Architecture View

The following page offers an architecture perspective including the main building blocks and information regarding communication between different components, shown as sequence diagrams in a runtime view. In general, data access must be provided in the Catena-X network using the Data Space Protocol (DSP). As standard for data-level interoperability, the Asset Administration Shell (AAS) standard is used - this is relevant for registering data via the Digital Twin Registry (short DTR), as well as for delivery of said data. SAMM is used as modelling language to model a Digital Twin's aspects, yielding json-schema that defines the payloads and context for runtime data.

Assumptions

This architecture is based on the following assumptions:

• There is a complete setup of the Catena-X Dataspace available with all Core Services as defined by the Operating Model Whitepaper v2.1.
• All users have completed onboarding to the Catena-X network. This includes:
  • All participants hold a Verifiable Credential issued by an Operating Company (Core Service Provider B)
  • All participants have at least one Dataspace Connector deployed that's linked to their BPNL at the EDC Discovery Service.
  • All participants have an active network membership that is represented in their membership credential.
  • Data Providers operate a Digital Twin Registry according to the Digital Twin Kit
  • Data Providers expose their data via the Submodel API according to the Digital Twin Kit.
• The customers of parts (on catalog and instance level) must be known when creating a digital twin and registering its data. Registering data in EDC and DTR requires data providers to define appropriate access permissions to prevent exposing data to unauthorized parties. For Traceability, the customer of a part must have access to the digital twin in the DTR as well as to the digital twin's data in the EDC. If the customer is not known when a digital twin is created, additional processes must be set up by the data provider to add access permissions for the customer at a later time.

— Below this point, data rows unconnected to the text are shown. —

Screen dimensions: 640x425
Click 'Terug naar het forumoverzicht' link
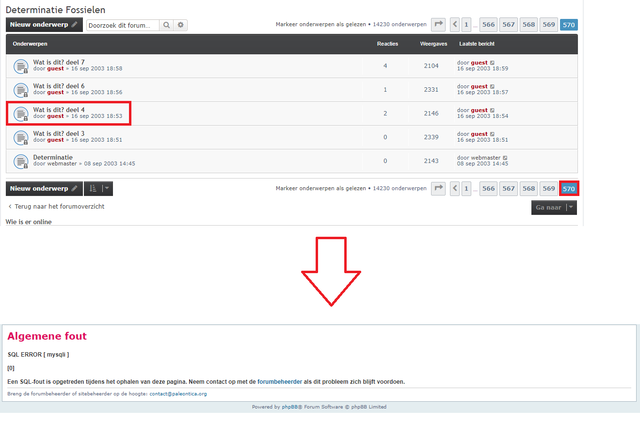click(x=59, y=207)
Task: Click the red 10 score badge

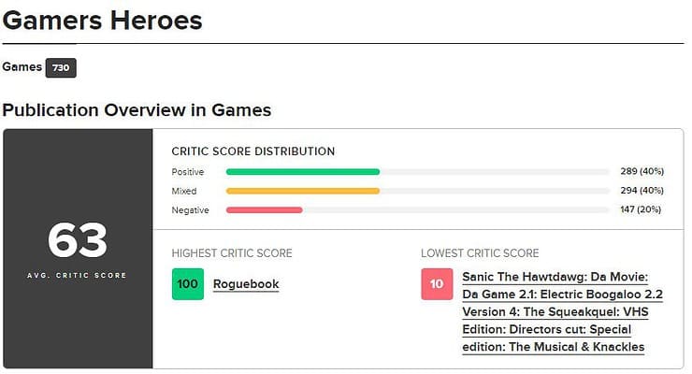Action: pos(437,284)
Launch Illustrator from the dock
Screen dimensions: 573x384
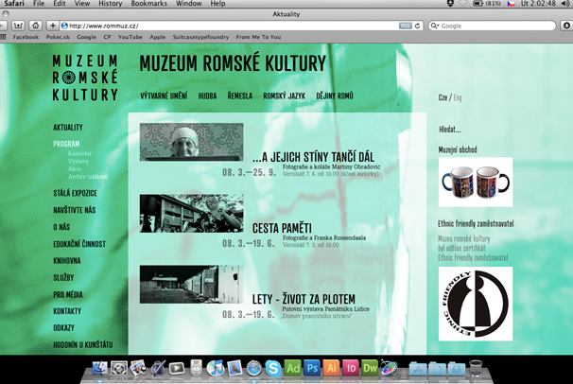[331, 368]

Digital Twin - Asset Administration Shell

This section provides guidance on the consideration of digital twins as a basis for data structuring and data discovery within Catena-X. Details on the exact usage of AAS and Digital Twins can be obtained in the Digital Twin KIT

General Guidance

Digital twins and their technical representation as an Asset Administration Shell within Catena-X are a crucial element for interoperability and reusability. By leveraging an AAS-compliant Digital Twin Registry, the provisioning and publishing of object-related data via standardized submodel templates through the standardized API enables reusable data discovery and consumption mechanisms across various use cases.

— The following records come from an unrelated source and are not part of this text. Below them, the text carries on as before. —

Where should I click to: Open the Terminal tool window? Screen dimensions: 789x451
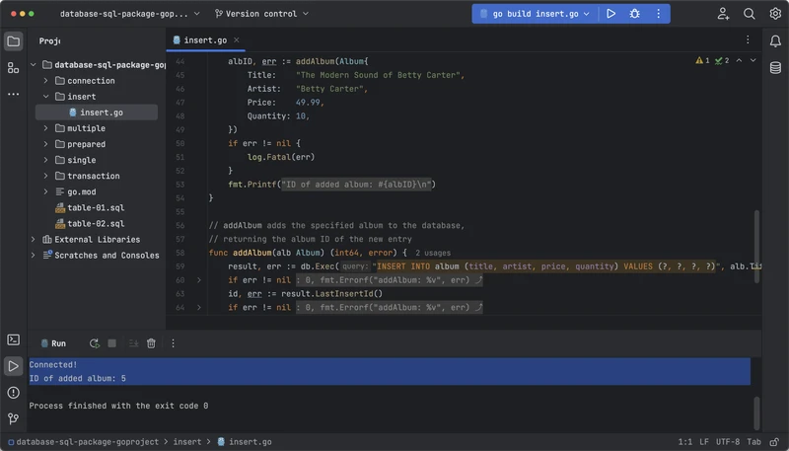14,339
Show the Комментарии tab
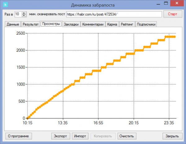 pyautogui.click(x=93, y=24)
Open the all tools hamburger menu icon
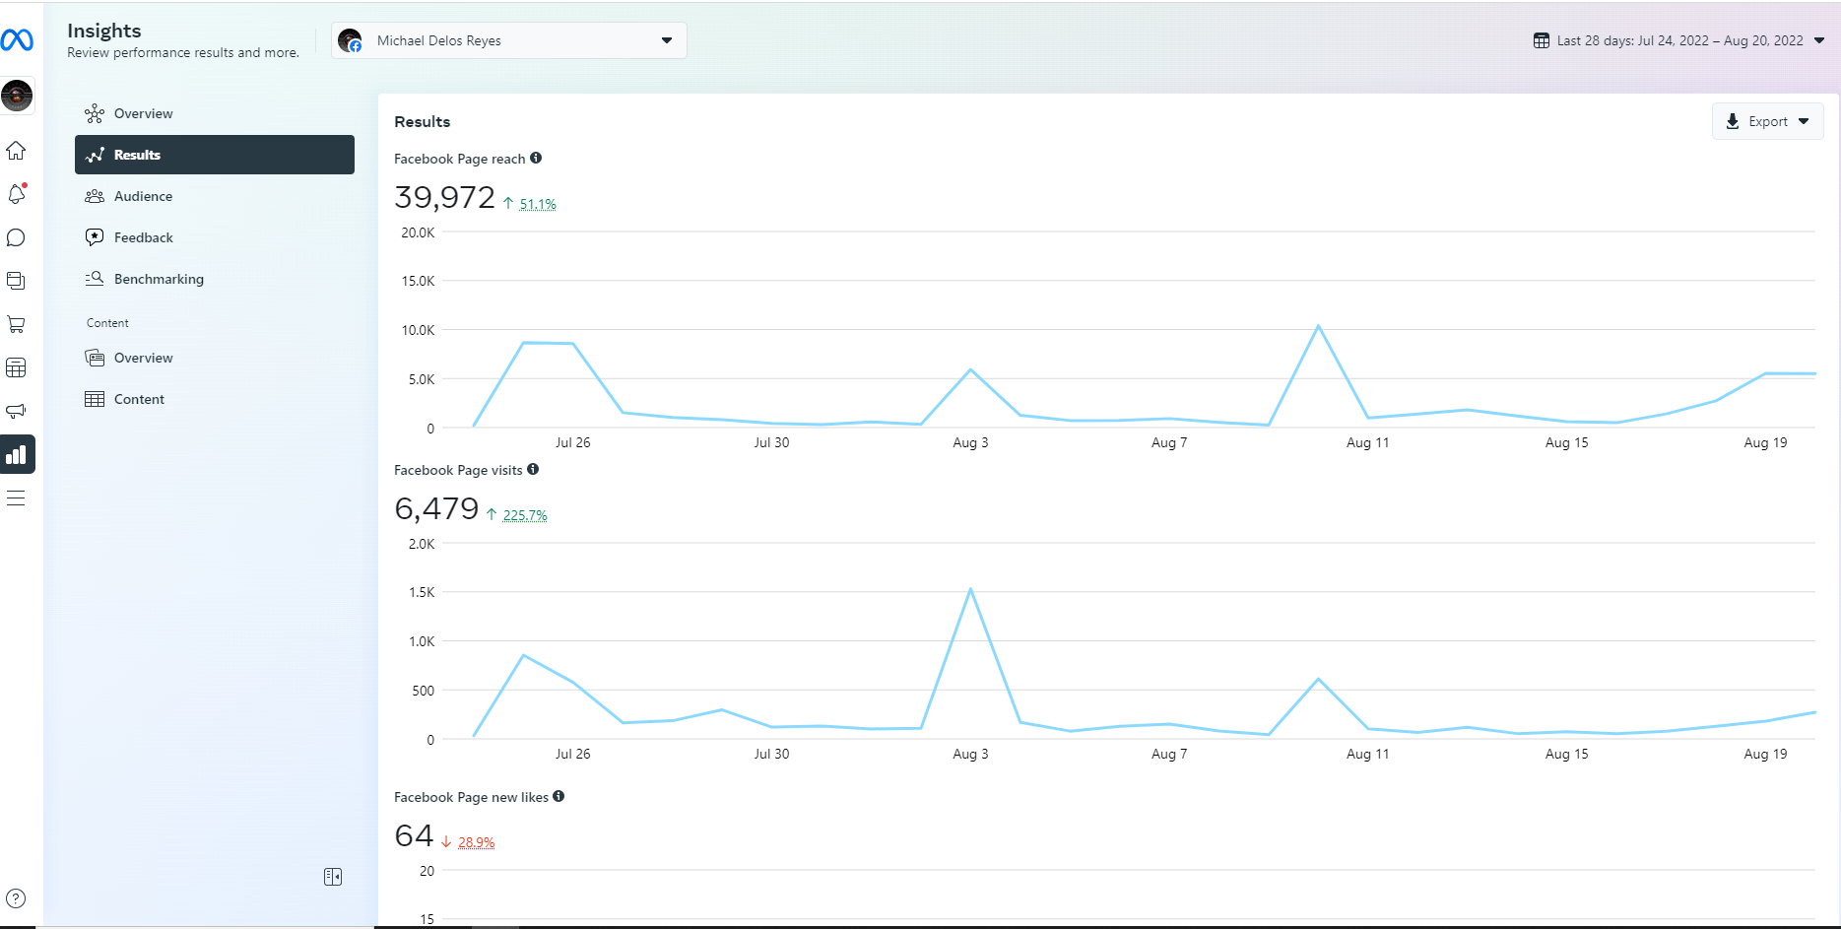 pyautogui.click(x=16, y=498)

However, the provisioning of a digital twin incurs certain costs. Therefore, the Industry Core provides the following guidance and highlights potential benefits:

Discrete Nature of Digital Twins

Digital twins should be associated with an underlying object (real or virtual) to which data will be attached. Creating a digital twin for a pure set of mass data (e.g., generic usage data) not related to a specific discrete object may be unnecessary, as it might already be represented by a data asset in dataspace terms according to CX-0018 Dataspace Connectivity.

Examples of Discrete Objects in the automotive context:

• a part number / catalog part (as described in "Industry Core: PartType")
• a serialized part / material (as described in "Industry Core: Part Instance")
• a product batch
• a quality case
• a production line
• serialized production equipment
• ...

Even with an underlying object, the usage of a digital twin might still not be necessary based on the predefined exclusive utilization of the data within a use-case. Therefore the following questions should be answered:

• Is the object and especially the data linked to it shared or likely to be shared between different use cases ?
• Is the object itself linked to different sets of data (submodels), that are individually accessed ?
• Is the object identified by different identifiers, requiring the use or translation of these identifiers for discovery mechanisms ?
• Is the object commonly accessed individually and not via mass data requests ?
• Is the data intended to be used more than once and therefore worth to be discovered ?

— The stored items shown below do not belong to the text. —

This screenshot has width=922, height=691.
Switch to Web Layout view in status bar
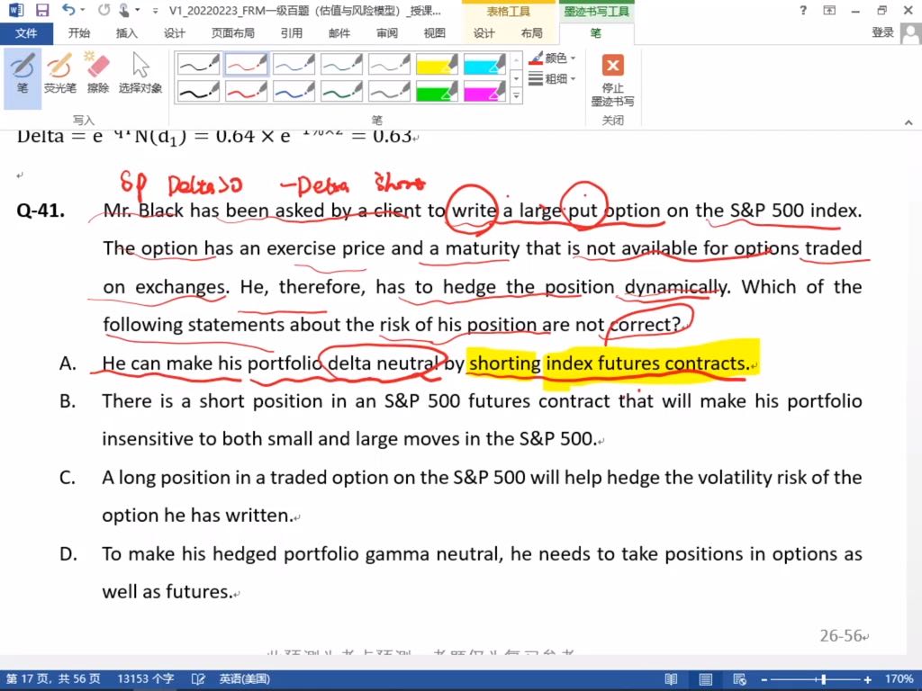click(x=737, y=679)
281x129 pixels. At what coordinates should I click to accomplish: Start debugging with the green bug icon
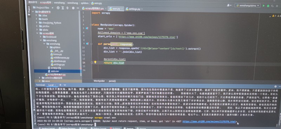coord(268,6)
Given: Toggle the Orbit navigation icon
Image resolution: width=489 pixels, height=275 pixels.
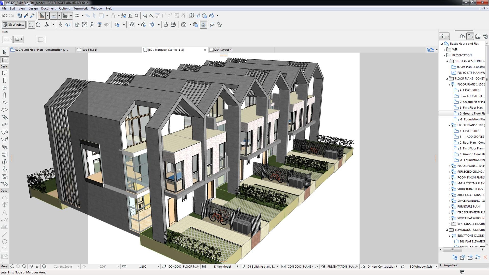Looking at the screenshot, I should [x=67, y=24].
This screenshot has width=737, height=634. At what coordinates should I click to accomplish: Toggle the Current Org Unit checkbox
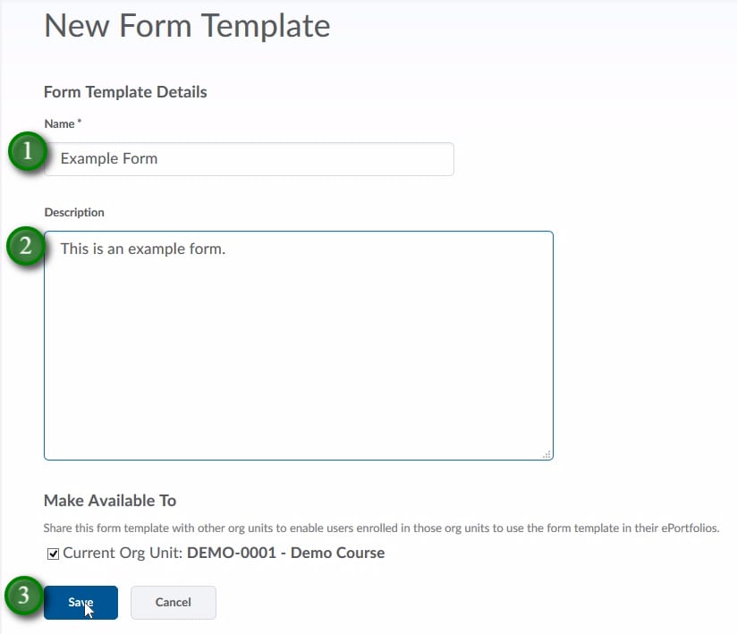pyautogui.click(x=53, y=554)
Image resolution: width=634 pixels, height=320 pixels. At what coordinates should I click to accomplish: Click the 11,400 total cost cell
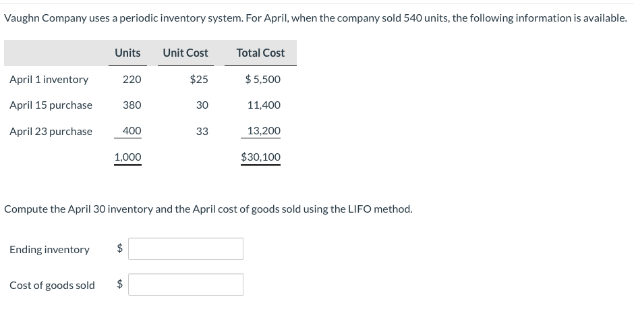click(264, 105)
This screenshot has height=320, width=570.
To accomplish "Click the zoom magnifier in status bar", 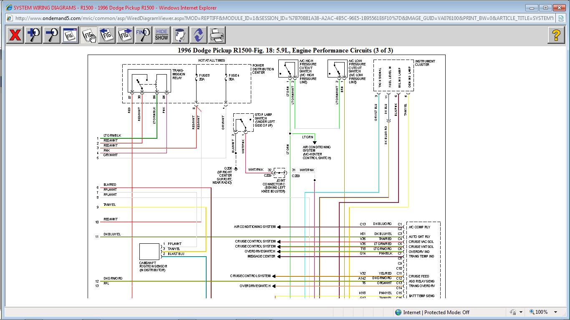I will coord(533,312).
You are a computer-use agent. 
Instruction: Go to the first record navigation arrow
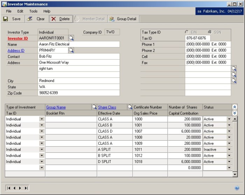click(x=9, y=188)
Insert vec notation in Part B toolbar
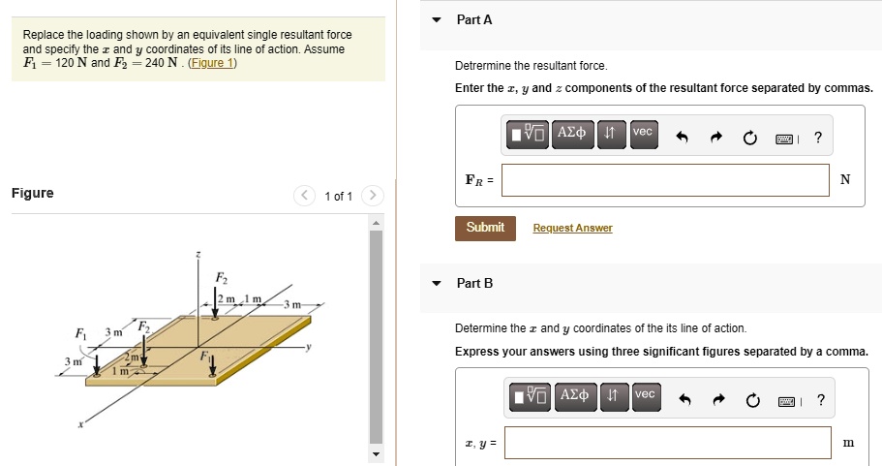 coord(647,397)
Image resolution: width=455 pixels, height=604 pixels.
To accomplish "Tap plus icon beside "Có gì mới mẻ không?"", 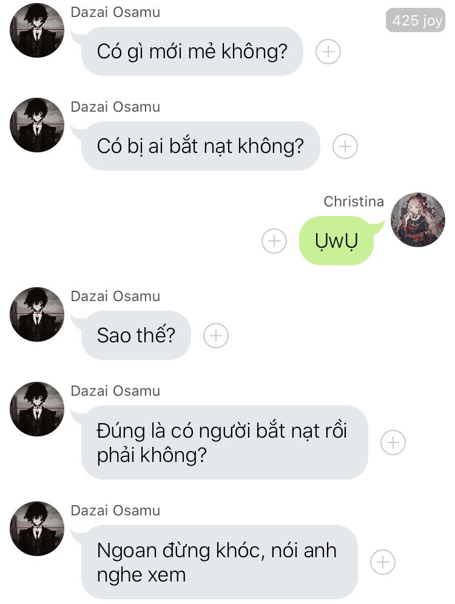I will tap(328, 52).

If all of the above questions are answered with a clear "No", a twin might be overhead for an object or data to be shared within one specific use-case. Examples include:

• the data to be shared is a set of mass data not linked to a specific instance of an object
• the data is only being used and intended to be used by a single use-case and there is no cross-use-case relevancy anticipated

Additional Recommendations and Comments

If mass data is used for analysis to generate new data applicable to a specific object (e.g., material, serialized part, batch), this data should be linked to a digital twin at that level, while the originating mass data sets are not required to be linked. For example, analytics use cases leveraging mass data sets regarding multiple objects could feed their outcome back into the digital twins of the known objects, while the potentially use-case proprietary mass data sets are not necessarily represented by digital twins or submodels.

Data that is shared via request and answer schemes, due to the need of additional processes to generate, may also be attached - once generated - in addition to the direct data sharing.

The AAS does not alter data structures; it defines a method to link data (submodels) to objects and establishes a standardized path for data discovery. Data Structures and Semantics should be described by semantic models to support easy consumption.

Linking data to multiple twins does not increase its persistence footprint. The Digital Twin Registry merely points to the actual data sources.

Non-Functional Requirements

Lawfulness

Automotive supply chains hold sensitive data. Not only can improper exposure lead to the loss of trade-secrets but it can also violate antitrust regulations - especially when gaining access to sensitive data of horizontal competitors. As this can jeopardize the business of a company, especially Data Providers (and by proxy Business Application Providers) must ensure that their solutions are not only secure by default but also provide ergonomic and reliable means for configuration.

Correctness

Data Chains are built up of the links to resources distributed among the supply chain. This is reflected in distributed data. Publishing incorrect or outdated data to the network will have ripple-on effects that may break the chain for all interested parties. To avoid this, implementation strictly according to standard, verified by rigorous certification, is critical for the success of the Industry Core and the network as a whole.

Resilience

While processing data for publishing it to Catena-X, a data provider needs to access the digital twins of built-in parts from suppliers. These must be available in Catena-X at this point. If these digital twins are not found while the data provider is looking them up, the data provider will not be able to integrate these built-in parts into BoM aspect models (e.g., SingleLevelBomAsBuilt) as it is missing the built-in parts' Unique ID. Reasons for not finding a built-in part's digital twin can be:

1. There is a network failure while the data provider's is looking for the digital twin.
2. The supplier did not yet create the digital twin, e.g., because its internal processes were delayed
3. The supplier is not yet part of the Catena-X network.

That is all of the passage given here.